An estate tax bill will go to a vote Thursday or Friday in the U.S. House, but Farm Bureau will not be taking a position on it.

H.R. 4154, a bill sponsored by North Dakota Democrat Earl Pomeroy, would make permanent this year’s estate tax exemption of $3.5 million and maintain the current tax rate of 45 percent.

Instead, we continue to support H.R. 3905, a bill that would gradually increase the exemption to $5 million and lower the tax rate to 35 percent over the next decade.   And unlike the Pomeroy bill, H.R. 3905 indexes its exemption to the rate of inflation after 10 years.   However, AFBF was told the Rules Committee will likely not permit a vote on 3905.

IFB’s letter to our Congressional delegation urges support for a higher exemption, a  lower tax rate, and most importantly, permitting the exemption to grow annually at the rate of inflation.

While increases in land values have flatted somewhat, the average acre of Illinois farmland has doubled in value since 2000.

National Journal’s Congress Daily reported Tuesday that there’s support building in the Senate for indexing the estate tax exemption.

Senate Budget Committee chair Kent Conrad and Finance Committee chair Max Baucus support an inflation-adjusted exemption.

“I think there will be an attempt to deal with that before the year is out,” Conrad said. “We should have $3.5 million per person indexed for inflation. We shouldn’t go to zero next year and then go back to a $1 million exemption. That truly makes no sense.”

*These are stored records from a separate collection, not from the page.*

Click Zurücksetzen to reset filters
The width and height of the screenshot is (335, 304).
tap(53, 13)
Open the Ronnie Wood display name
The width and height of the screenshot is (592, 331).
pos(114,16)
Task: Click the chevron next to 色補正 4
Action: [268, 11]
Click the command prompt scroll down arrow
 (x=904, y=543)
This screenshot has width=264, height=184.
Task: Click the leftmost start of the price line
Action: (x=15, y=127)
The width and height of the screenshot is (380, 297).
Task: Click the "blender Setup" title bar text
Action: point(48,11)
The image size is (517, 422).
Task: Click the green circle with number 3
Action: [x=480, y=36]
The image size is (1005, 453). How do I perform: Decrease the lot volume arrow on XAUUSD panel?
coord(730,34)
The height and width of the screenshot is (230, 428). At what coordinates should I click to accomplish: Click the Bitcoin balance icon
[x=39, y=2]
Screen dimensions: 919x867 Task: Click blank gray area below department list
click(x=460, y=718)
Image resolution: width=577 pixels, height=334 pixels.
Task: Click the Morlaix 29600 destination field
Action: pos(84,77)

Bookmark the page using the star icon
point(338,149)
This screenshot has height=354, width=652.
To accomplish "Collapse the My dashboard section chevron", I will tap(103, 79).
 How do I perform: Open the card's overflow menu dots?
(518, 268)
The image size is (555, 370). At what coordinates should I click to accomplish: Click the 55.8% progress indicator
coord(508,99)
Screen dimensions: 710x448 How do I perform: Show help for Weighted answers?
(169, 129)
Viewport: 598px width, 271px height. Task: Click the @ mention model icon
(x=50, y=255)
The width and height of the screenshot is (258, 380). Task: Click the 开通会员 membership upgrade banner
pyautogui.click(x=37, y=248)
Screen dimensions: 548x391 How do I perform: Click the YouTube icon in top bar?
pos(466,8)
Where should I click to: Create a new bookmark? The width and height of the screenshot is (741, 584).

Baucus said it was his preference to extend the 2009 estate tax permanently, with the $3.5 million threshold indexed for inflation.  Baucus introduced a broad tax cut bill earlier this year that includes a permanent, indexed estate tax at the 2009 levels, and last month Sens. Thomas Carper, D-Del., and George Voinovich, R-Ohio, introduced a bipartisan stand-alone bill to do the same.

On top of an inflation-adjusted estate tax, Senators also seem more likely to bump up the exemption to $5 million per spouse.

Senate Agriculture Chairwoman Blanche Lincoln and Senate Minority Whip Kyl are pushing a more generous measure that would cut the rate to 35 percent and boost the exemption to $5 million per spouse. That measure has the potential to pick up several moderate votes as well as nearly all Republicans, if Senate leaders allow a vote.